I have one major complaint in that the camps only work in one orientation because in the other orientation their bar overlaps the riveted straps on the base. This causes the bar to come up off the platform high enough where their screws don’t reach the nuts anymore. WTF! I couldn’t find a single video with people having installed their tent with the clamps in this direction and Yakima’s video is more advertising than information. Luckily we were able to use our cross bars to get the orientation we wanted, but still a huge design oversight.
This might be my favorite part of having a car top tent. It takes me 30 seconds to take off the cover and pop it up. It has been so amazing to pull off after hours on the road and be sleeping within minutes. One thing I didn’t understand at first was that the poles they give you to prop up the rain fly are supposed to bend. Find the frame flaps, stick the poles in the angled machined holes and bend them to meet the rainfly.
Another trick with setup is to adjust the ladder to make the platform level and then move it closer towards the tent so it is firm and acts as support. Otherwise you’ll feel the platform wiggle up and down at the hinge as it slides on the ladder. Finally, I’ve found it really easy to remove and attach the rainfly.
The best thing about this tent is all the windows. I’ve spent many mornings laying in the tent in perfect temperature. Warm in my sleeping bag with a cool breeze running through the windows. Even better there is a top window you can unzip and gaze up into the stars! In general, I’d say this tent probably excels in heat and it is definitely limited to three seasons. When I was sleeping in it alone in a snowstorm I had all my clothes on in my zero degree sleeping bag and was still cold.
I’ve been in this tent in rain, snow, hail and moderate winds. The tent didn’t seem to have any trouble with the winds and I never had anything in the tent get wet from any precipitation while the rain fly was up. The tent doesn’t shed snow completely, but that wasn’t really a problem. One cool thing is the rain fly has a transparent plastic window you can look out into the sky.
I found the mattress that came with it to be very comfortable. So comfortable it makes it hard to get up in the morning. However, I do find myself needing to change positions in the night when I sleep on my side. My sleeping situation with two people is one sleeping bag on the bottom, two sleeping bags on top as a sheet and one real pillow each. The biggest downside to comfort in this tent is that it doesn’t breathe at all. You pretty much always have to leave the top window all the way open whether its hot, cold or snowing. Otherwise you’ll wake up with water dripping on you and on all the walls.

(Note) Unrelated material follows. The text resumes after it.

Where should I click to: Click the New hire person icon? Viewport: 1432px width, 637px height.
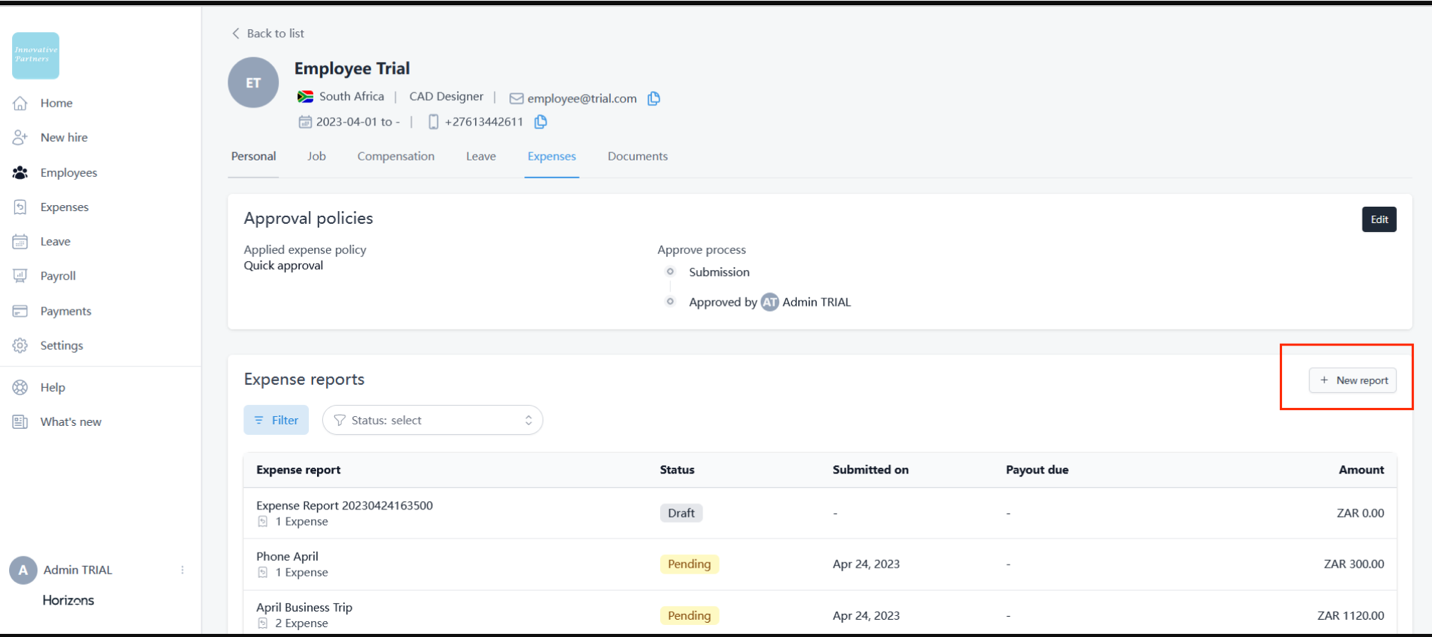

One last minor complaint is that you can’t sit up in the doorway to put on shoes, etc. when the rain fly on. You’ll always be hunched one a little.
I found it disappointing I couldn’t leave all the sleeping stuff in the tent when we folded it up. I’ve only been able to fit the bottom sleeping bag I use. Once I tried leaving the pillows in there and it didn’t close at all. A mild inconvenience, but would have been nice to leave it set up inside.
One thing to watch for is ladder wear on the platform. The ladder sort of wiggles left and right so I think this is from driving? I don’t think I need to be worried about it wearing through the floor, but I’ll probably put some smooth tape on it to prevent more damage.Finally, the built in locks for the clamps really give me piece of mind that my tent isn’t going to stolen.